Buffett began acquiring shares of Berkshire Hathaway in 1962 at just $7.60 apiece, eventually transforming the firm into a diversified giant whose shares now trade at more than $750,000 each. Over the years, Berkshire consistently outperformed the S&P 500 as Buffett built a vast portfolio spanning insurance, manufacturing, retail, utilities and transportation. Despite donating over $60 billion to philanthropy in the past two decades, Buffett’s personal stake in Berkshire remains valued at around $150 billion, according to the Associated Press.
Under Buffett’s leadership, Berkshire acquired major insurance businesses such as Geico and National Indemnity, expanded into manufacturing through companies like Iscar Metalworking, and added well-known consumer brands including Dairy Queen. The conglomerate also made landmark investments in infrastructure, most notably BNSF Railway, and generated significant gains from long-term bets on companies such as American Express, Coca-Cola and Apple.
In recent years, however, Berkshire’s sheer size has made it harder to sustain its historic pace of growth. Finding acquisitions large enough to materially impact profits has become increasingly challenging, and even the recent $9.7 billion purchase of OxyChem is not expected to significantly move the needle. As Abel takes charge, investors will be closely watching whether any strategic shifts emerge.
Buffett is not stepping away entirely. He will remain chairman of Berkshire Hathaway and plans to continue coming to the office daily, offering guidance and assisting in identifying new investment opportunities. Abel, meanwhile, has already been overseeing all of Berkshire’s non-insurance businesses since 2018, providing continuity during the leadership transition.
The succession plan has been public for several years. In 2021, Buffett’s longtime partner Charlie Munger publicly confirmed Abel as the designated successor, assuring shareholders that he would preserve Berkshire’s unique culture. While Abel is considered a more hands-on manager, he is expected to uphold Buffett’s long-standing philosophy of granting operational autonomy to subsidiary leaders, provided they deliver results.

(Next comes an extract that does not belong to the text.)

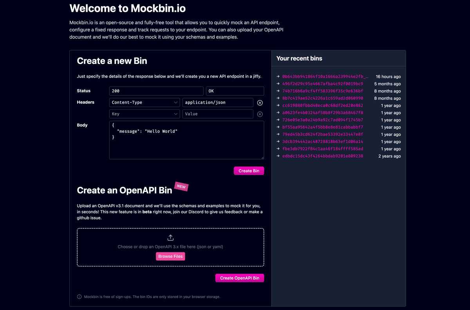This screenshot has width=470, height=310.
Task: Click the arrow before bin cc619880fbbd48ec
Action: click(277, 105)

Earlier this month, Abel announced a series of leadership changes following the departure of investment manager and Geico CEO Todd Combs and the retirement of Chief Financial Officer Marc Hamburg. He also appointed NetJets CEO Adam Johnson to oversee Berkshire’s consumer, service and retail businesses, effectively creating a third major division within the company. Abel will continue to directly manage Berkshire’s manufacturing, utility and railroad operations.
As Warren Buffett steps aside as CEO, the transition signals the close of an extraordinary era in corporate history, even as Berkshire Hathaway prepares to move forward under new leadership grounded in the same long-term principles that defined its rise.